Approach. We collected one hour of data (from two sessions) in two patients who had invasive electrodes implanted. We then used only the contacts involving a single stereotactic electroencephalographic (sEEG) shaft or an electrocorticographic (ECoG) stripe to decode neural activity in 26 words and one class of silence. We used a compact convolutional network-based architecture whose spatial and temporal filter weights allow physiologically plausible interpretation.
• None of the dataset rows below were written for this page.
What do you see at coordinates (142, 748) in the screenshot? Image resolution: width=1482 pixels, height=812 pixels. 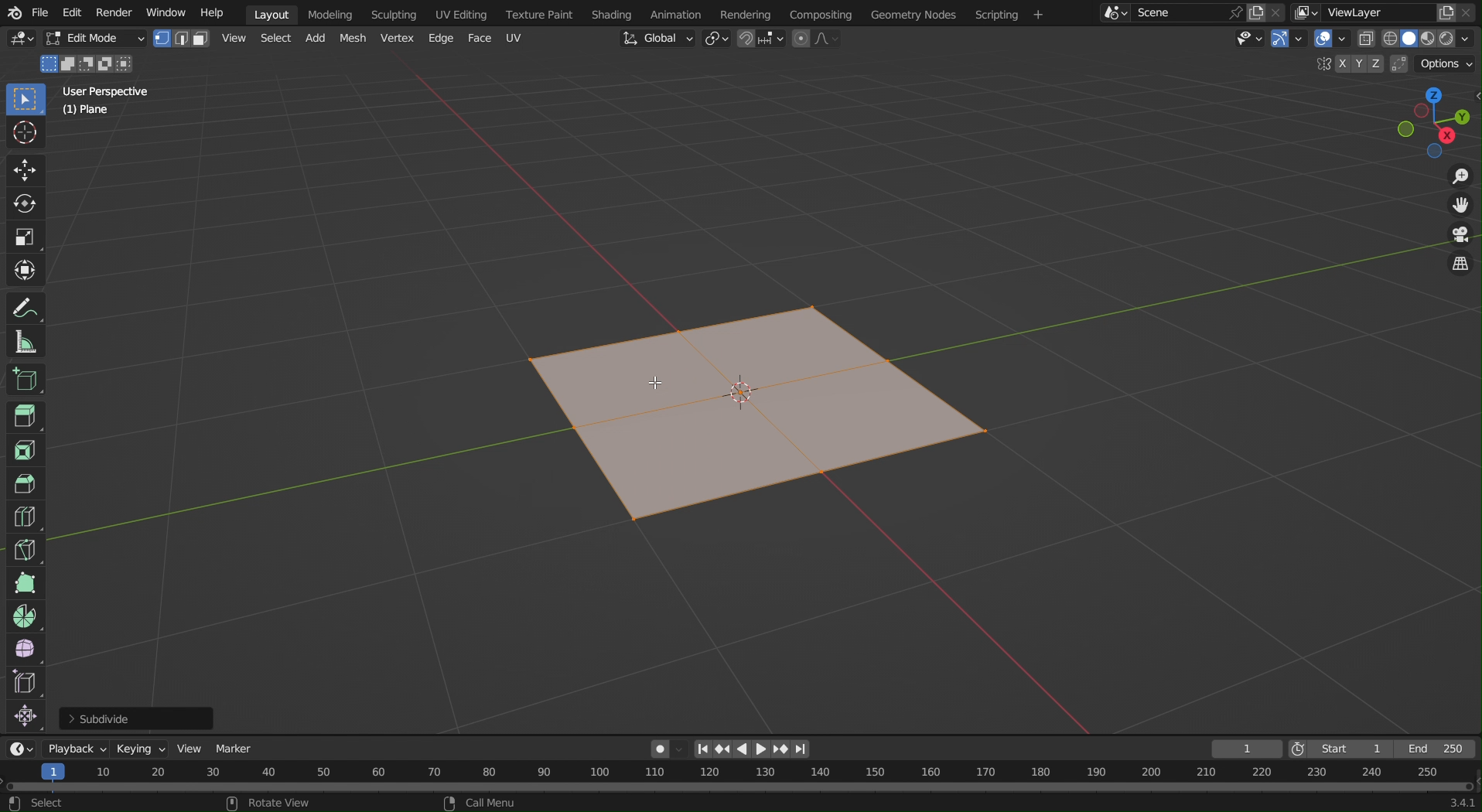 I see `Keying` at bounding box center [142, 748].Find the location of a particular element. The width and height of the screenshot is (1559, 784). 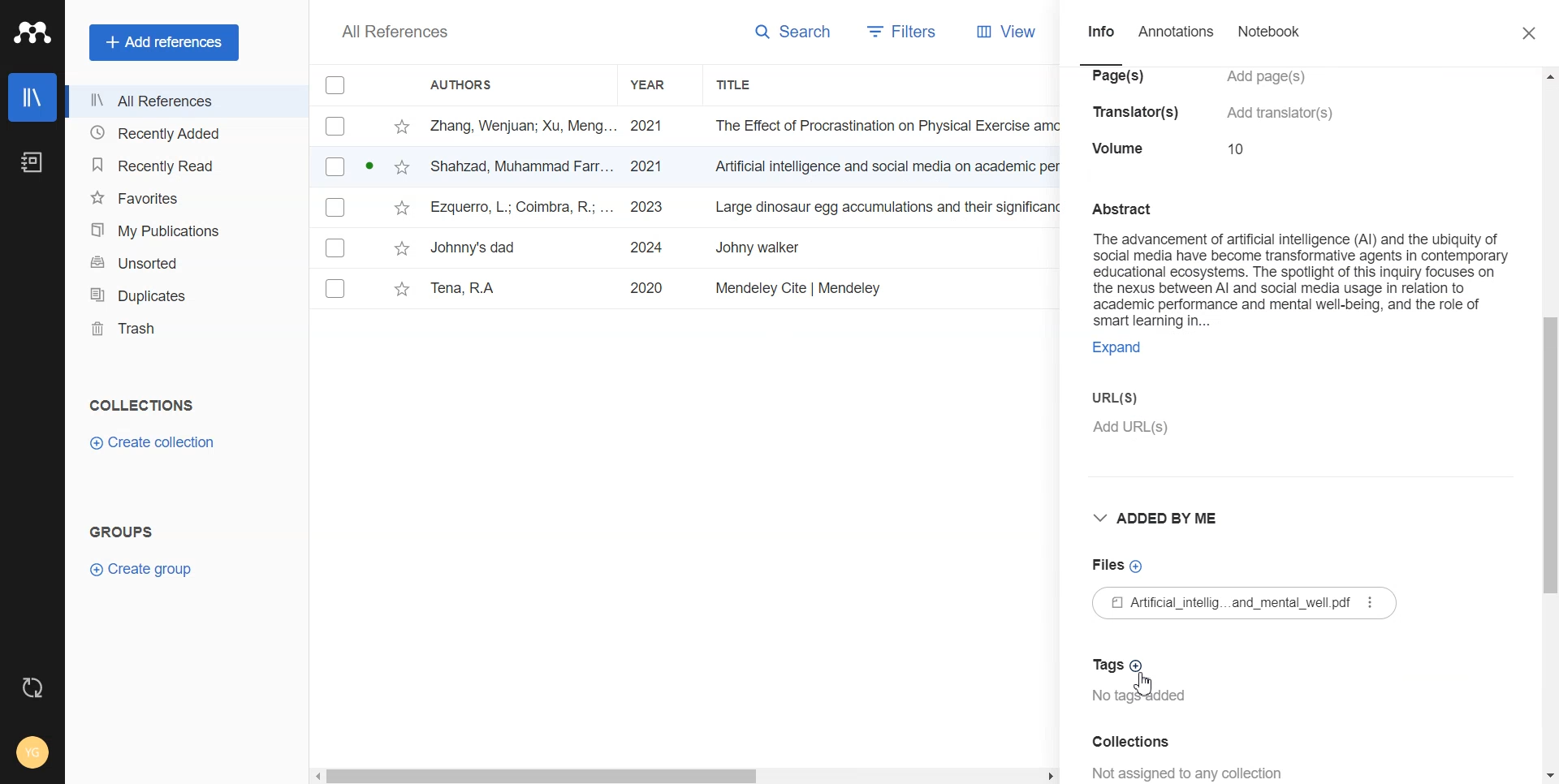

Collection, Not assigned to any collection is located at coordinates (1218, 756).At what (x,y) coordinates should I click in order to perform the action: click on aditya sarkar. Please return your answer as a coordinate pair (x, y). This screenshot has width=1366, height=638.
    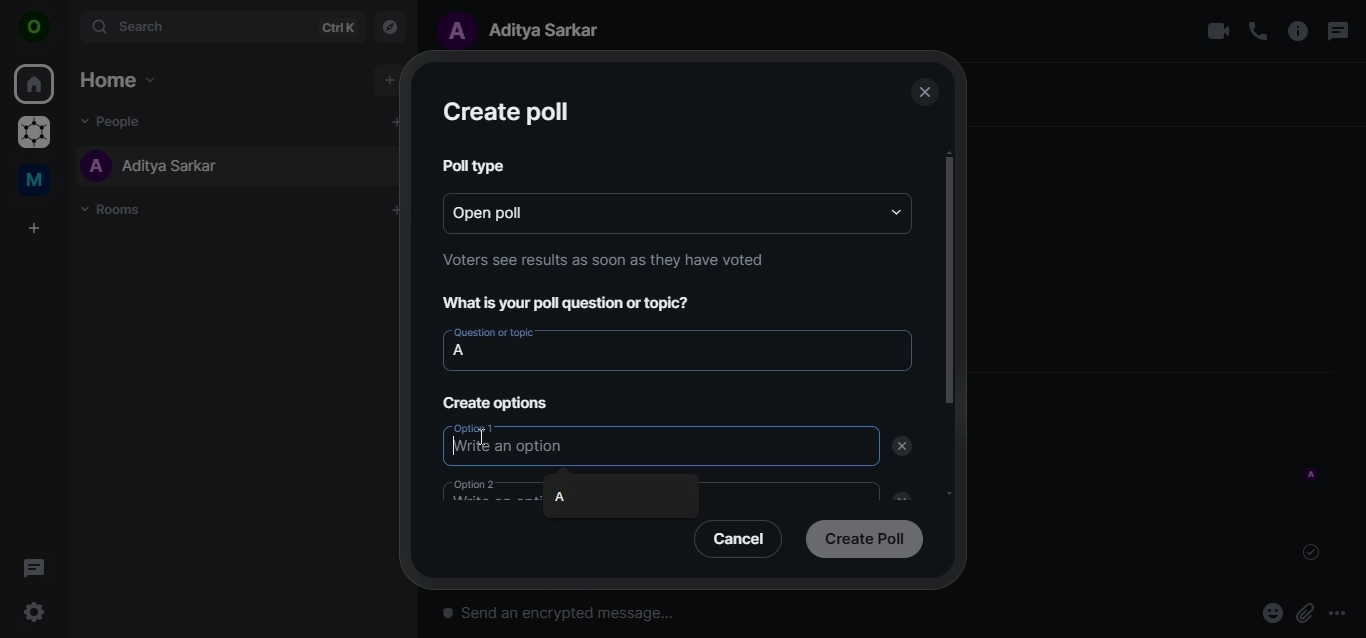
    Looking at the image, I should click on (151, 165).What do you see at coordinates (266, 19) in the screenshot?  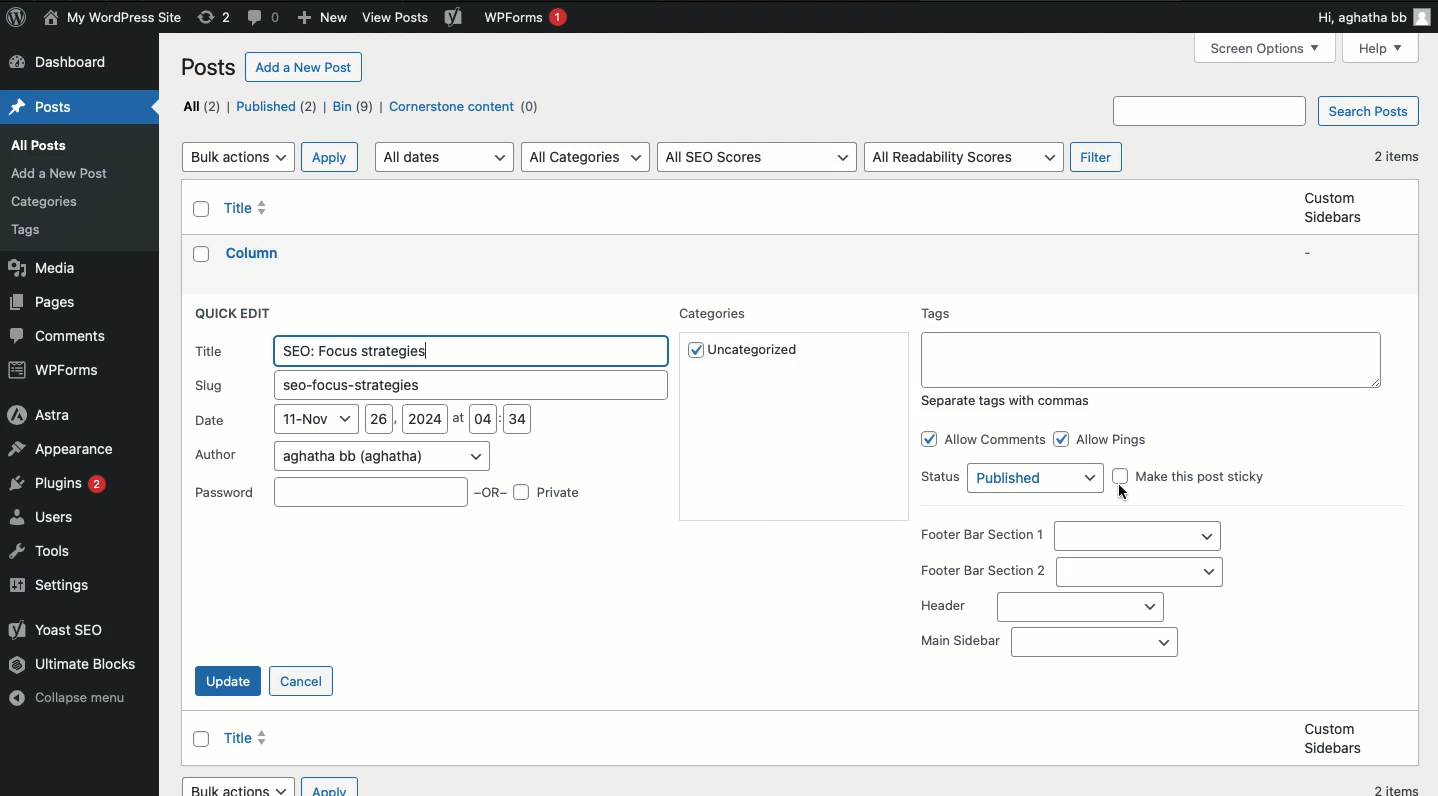 I see `Comments` at bounding box center [266, 19].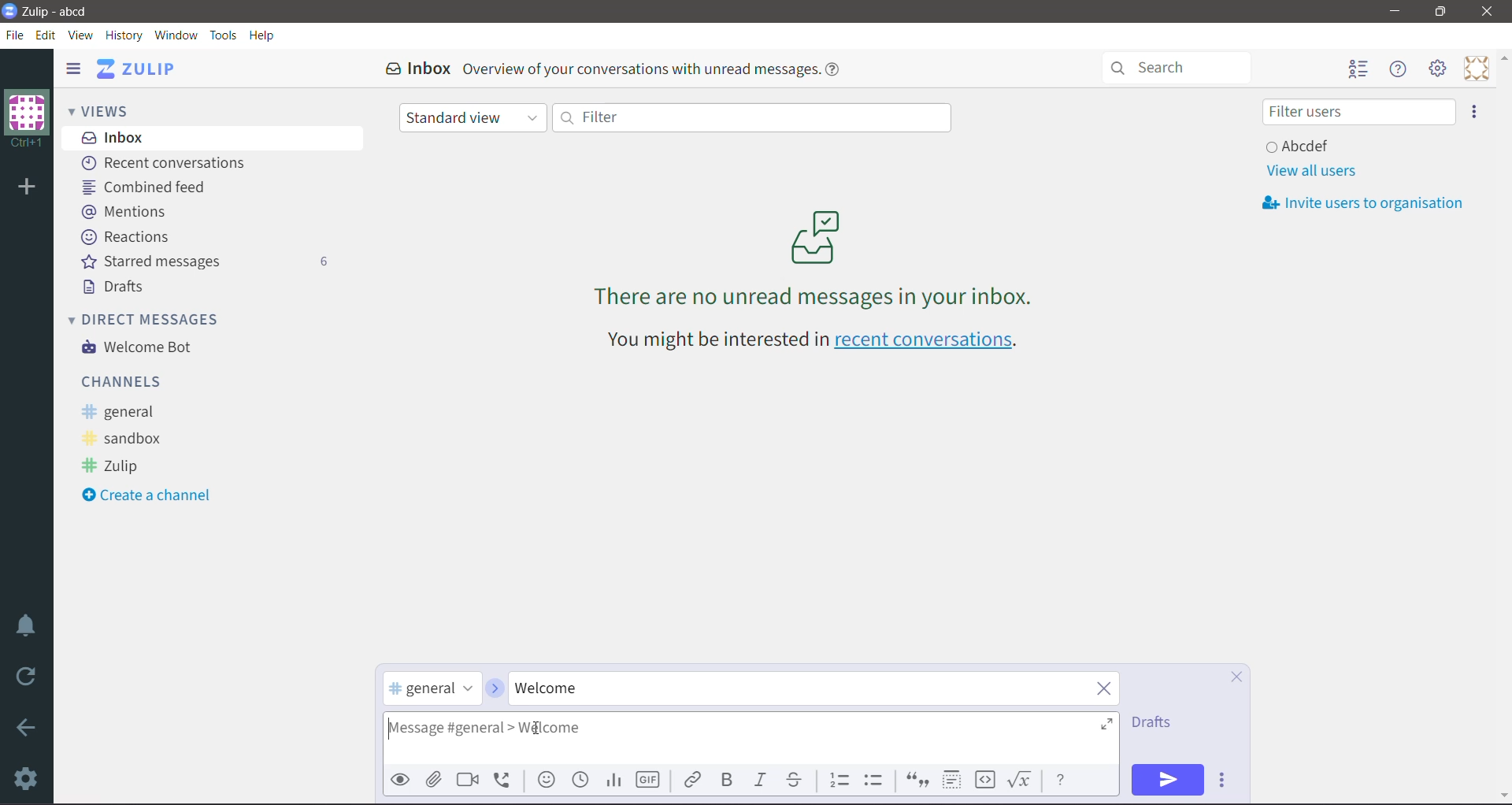 This screenshot has width=1512, height=805. What do you see at coordinates (1475, 112) in the screenshot?
I see `Invite users to organization` at bounding box center [1475, 112].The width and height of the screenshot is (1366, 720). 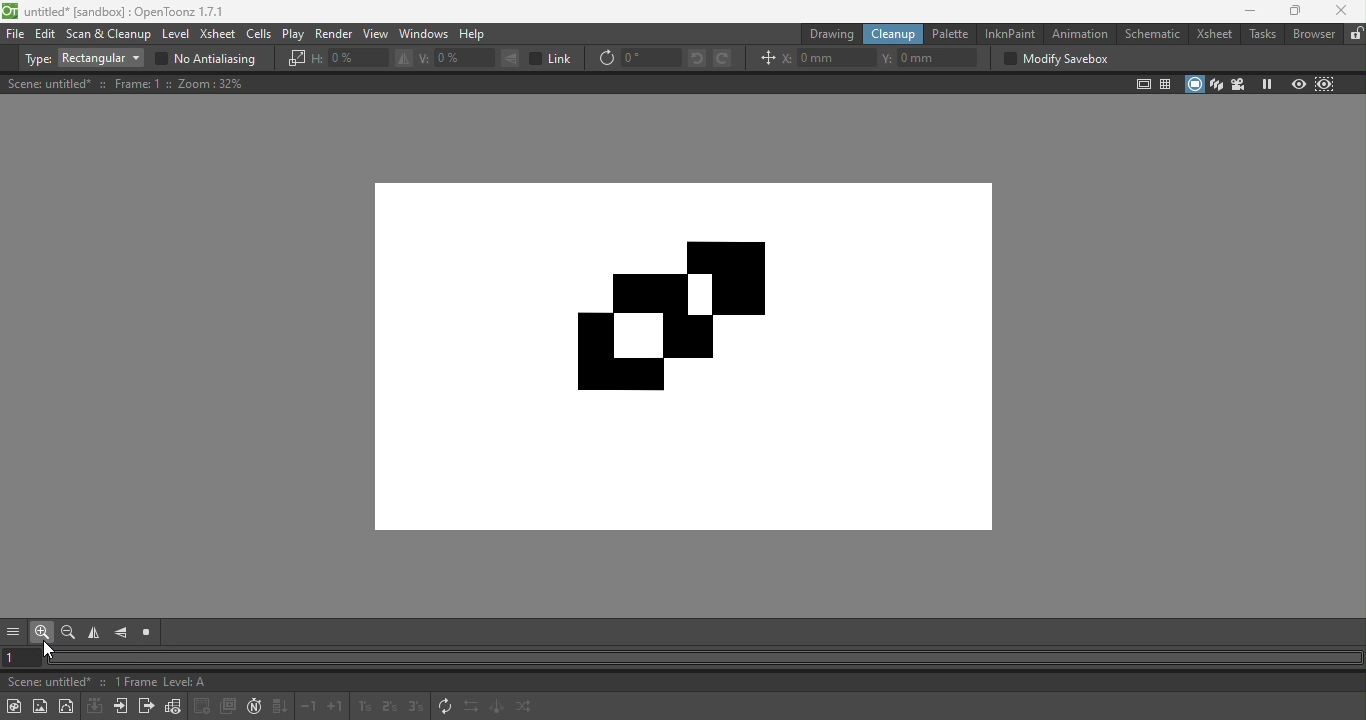 I want to click on Select the current frame, so click(x=23, y=657).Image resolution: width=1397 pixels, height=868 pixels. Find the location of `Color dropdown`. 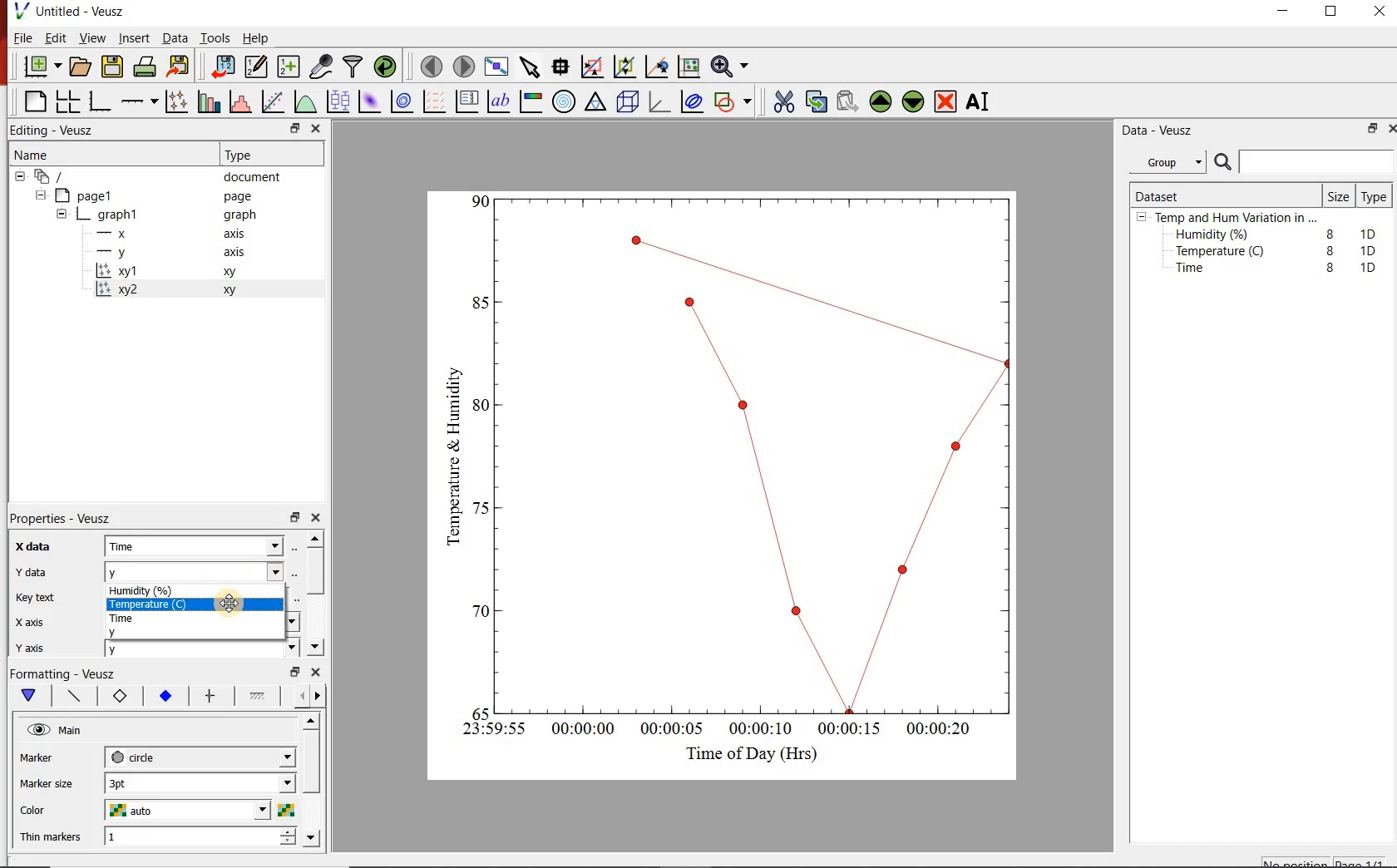

Color dropdown is located at coordinates (237, 811).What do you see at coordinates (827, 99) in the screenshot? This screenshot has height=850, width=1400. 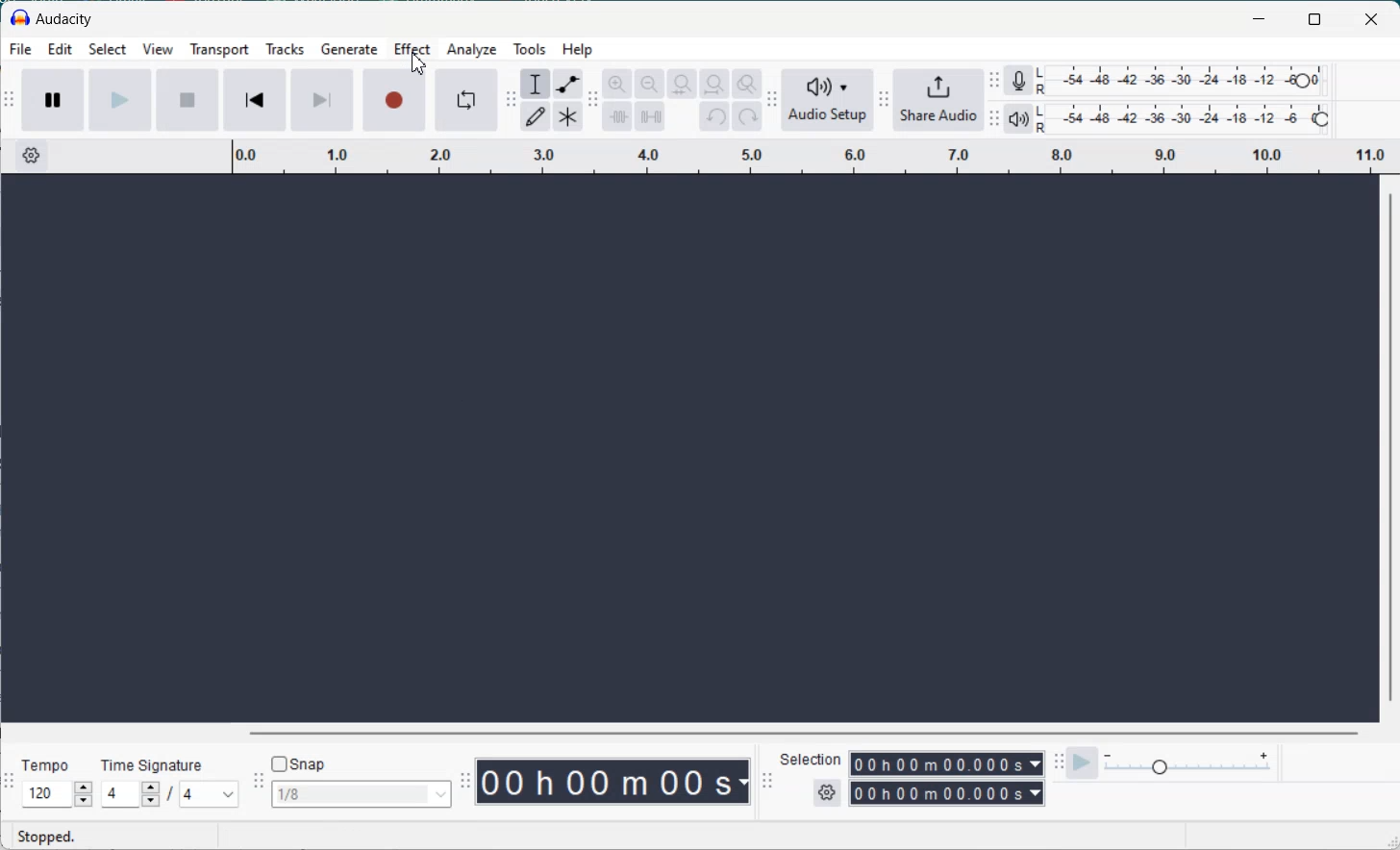 I see `Audio Setup` at bounding box center [827, 99].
Head Results. We achieved an average accuracy of 55% using only six channels of data recorded with a single minimally invasive sEEG electrode on the first patient and an accuracy of 70% with only eight channels of data recorded on a single ECoG strip on the second patient on the second patient. classify 26+1 openly spoken words. Our compact architecture required no use of pre-designed functions, learned quickly, and resulted in a stable, interpretable, and physiologically meaningful decision rule that worked successfully over a contiguous data set collected during a different time interval than that used for training. Confirm spatial features of the crucial neuronal populations with active and passive speech mapping results and show the inverse space-frequency relationship characteristic of neural activity. Compared to other architectures, our compact solution performed on par with or better than those recently reported in the neural speech decoding literature.
Meaning. We demonstrate the possibility of building a speech prosthesis with a small number of electrodes and based on a compact feature-engineering-free decoder derived from a small amount of training data.